◆ **Your instructions**:
Out of the records below, copy all lines in which the word "computer" occurs.

○ ○ ○

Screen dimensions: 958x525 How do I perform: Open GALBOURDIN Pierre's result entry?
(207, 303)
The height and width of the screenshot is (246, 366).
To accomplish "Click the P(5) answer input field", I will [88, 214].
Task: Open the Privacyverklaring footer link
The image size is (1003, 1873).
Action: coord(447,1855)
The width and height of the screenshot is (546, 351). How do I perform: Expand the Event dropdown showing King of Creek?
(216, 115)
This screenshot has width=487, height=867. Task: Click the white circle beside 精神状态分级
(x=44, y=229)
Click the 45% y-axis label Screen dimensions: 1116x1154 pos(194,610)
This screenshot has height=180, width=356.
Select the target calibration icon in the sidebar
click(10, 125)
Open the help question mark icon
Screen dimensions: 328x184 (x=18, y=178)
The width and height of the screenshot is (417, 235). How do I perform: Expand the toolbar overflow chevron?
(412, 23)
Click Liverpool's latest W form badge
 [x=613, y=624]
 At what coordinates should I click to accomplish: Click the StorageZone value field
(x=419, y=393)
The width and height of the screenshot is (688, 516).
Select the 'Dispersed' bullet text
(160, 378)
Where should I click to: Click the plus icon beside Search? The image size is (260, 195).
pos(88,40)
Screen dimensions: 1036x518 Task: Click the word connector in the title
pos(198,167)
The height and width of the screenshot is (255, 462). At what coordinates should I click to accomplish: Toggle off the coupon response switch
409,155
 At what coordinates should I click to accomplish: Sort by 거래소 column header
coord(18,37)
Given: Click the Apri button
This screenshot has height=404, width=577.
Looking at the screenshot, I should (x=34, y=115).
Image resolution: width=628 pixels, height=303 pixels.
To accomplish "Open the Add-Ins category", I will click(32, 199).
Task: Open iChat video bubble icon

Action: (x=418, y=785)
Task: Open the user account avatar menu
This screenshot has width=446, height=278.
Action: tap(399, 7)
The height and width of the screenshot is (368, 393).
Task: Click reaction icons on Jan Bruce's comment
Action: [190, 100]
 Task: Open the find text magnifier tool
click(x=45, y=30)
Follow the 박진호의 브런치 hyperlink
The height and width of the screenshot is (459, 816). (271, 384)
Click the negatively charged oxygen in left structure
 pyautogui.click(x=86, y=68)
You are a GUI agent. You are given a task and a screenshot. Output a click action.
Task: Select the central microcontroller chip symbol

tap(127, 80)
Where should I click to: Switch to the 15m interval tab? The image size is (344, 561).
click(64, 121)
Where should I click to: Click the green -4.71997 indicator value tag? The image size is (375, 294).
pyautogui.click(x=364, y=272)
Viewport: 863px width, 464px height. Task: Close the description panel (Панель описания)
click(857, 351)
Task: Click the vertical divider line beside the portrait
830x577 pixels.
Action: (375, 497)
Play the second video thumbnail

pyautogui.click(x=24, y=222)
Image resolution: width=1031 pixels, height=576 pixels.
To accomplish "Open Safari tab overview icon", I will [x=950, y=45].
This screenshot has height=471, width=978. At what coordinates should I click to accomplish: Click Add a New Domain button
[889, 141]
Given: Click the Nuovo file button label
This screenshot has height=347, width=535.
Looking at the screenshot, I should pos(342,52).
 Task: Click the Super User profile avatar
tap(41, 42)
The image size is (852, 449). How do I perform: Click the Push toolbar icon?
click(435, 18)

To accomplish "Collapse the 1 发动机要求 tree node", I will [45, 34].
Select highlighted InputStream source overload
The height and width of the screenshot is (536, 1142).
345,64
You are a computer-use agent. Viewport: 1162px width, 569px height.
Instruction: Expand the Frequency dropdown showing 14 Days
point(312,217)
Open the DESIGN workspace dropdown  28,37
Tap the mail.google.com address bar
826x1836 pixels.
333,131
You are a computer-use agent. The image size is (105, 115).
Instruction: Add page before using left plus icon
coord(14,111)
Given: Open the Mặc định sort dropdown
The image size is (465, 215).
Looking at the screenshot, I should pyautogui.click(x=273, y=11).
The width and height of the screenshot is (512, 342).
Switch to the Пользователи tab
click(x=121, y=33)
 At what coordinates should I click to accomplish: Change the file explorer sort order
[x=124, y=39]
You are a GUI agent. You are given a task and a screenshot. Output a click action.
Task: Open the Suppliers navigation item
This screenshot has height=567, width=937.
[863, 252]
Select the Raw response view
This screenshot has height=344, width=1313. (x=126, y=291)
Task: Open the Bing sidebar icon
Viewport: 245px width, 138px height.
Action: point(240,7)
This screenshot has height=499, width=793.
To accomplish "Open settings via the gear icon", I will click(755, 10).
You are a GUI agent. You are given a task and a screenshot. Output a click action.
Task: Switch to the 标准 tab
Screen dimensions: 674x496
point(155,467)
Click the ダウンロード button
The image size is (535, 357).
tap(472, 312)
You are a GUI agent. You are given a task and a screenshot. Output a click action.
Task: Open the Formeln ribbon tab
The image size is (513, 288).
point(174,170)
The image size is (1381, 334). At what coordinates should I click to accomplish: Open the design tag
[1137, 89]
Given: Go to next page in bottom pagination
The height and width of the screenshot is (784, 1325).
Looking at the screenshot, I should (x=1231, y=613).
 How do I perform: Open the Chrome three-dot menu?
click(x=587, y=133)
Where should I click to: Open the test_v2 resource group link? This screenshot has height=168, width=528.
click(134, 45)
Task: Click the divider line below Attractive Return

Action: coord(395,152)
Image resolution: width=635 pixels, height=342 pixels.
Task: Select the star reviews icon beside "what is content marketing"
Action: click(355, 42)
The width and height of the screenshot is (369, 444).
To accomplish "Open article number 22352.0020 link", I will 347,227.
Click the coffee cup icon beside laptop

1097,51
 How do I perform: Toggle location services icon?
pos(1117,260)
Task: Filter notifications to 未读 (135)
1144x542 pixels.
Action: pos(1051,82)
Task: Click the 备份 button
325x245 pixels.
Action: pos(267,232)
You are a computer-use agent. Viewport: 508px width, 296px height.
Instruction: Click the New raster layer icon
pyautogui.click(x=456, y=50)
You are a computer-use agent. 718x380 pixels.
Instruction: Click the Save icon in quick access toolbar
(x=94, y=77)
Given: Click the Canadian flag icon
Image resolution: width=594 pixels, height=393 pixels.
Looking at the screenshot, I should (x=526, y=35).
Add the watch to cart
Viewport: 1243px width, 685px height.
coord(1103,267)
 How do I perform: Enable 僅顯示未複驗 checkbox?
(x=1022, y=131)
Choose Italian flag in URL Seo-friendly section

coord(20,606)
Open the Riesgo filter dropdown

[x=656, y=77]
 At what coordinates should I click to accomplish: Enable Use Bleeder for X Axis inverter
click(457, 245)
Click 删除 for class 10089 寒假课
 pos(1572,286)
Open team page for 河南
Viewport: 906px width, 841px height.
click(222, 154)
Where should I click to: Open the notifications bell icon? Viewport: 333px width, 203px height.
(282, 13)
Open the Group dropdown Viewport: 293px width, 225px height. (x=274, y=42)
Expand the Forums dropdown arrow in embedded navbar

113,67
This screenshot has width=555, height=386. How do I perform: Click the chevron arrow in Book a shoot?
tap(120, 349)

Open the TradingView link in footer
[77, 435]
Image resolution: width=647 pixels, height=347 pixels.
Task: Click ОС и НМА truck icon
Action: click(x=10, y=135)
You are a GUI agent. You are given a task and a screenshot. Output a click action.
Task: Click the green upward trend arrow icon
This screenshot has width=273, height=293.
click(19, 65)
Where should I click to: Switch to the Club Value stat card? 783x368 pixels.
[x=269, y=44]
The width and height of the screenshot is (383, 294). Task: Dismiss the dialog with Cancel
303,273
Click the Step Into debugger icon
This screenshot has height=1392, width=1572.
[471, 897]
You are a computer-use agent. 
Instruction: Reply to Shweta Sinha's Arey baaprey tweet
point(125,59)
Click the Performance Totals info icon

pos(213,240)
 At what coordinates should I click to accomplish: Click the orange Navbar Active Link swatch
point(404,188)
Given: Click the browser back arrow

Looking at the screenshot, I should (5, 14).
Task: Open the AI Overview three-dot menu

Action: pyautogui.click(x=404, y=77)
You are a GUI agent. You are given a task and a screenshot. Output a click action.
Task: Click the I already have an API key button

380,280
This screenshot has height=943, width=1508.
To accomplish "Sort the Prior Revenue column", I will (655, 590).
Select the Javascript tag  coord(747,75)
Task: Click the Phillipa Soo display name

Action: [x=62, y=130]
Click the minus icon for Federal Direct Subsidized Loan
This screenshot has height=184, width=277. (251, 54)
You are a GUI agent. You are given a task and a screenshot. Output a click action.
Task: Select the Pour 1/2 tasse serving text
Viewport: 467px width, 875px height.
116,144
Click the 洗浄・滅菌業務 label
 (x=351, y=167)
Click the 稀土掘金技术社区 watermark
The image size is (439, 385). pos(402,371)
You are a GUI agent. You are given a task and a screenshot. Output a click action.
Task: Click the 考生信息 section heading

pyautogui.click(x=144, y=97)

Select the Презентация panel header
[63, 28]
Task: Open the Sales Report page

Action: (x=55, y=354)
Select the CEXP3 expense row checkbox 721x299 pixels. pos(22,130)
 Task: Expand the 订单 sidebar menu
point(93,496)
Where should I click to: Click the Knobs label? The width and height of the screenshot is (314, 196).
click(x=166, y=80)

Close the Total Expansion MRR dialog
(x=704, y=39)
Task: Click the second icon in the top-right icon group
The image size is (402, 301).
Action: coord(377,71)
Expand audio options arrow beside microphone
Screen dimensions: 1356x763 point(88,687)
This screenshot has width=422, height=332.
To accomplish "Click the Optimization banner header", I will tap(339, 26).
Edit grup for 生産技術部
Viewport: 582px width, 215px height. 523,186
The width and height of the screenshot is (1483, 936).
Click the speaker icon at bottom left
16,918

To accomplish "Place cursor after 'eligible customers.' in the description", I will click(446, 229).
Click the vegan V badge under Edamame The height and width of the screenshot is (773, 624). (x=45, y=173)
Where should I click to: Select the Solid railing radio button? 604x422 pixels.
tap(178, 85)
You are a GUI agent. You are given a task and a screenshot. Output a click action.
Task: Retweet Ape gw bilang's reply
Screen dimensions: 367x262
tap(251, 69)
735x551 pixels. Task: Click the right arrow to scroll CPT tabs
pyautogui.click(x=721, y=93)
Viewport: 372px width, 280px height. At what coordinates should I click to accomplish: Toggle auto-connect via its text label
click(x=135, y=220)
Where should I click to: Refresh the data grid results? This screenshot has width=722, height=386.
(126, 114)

○ ○ ○

◆ **Task result**:
You are a computer-use agent. Viewport: 1162px width, 569px height.
You are a computer-use agent. The image size is (105, 115).
You are a computer-use agent. Viewport: 508px width, 296px height.
You are a computer-use agent. 718x380 pixels.
You are a computer-use agent. 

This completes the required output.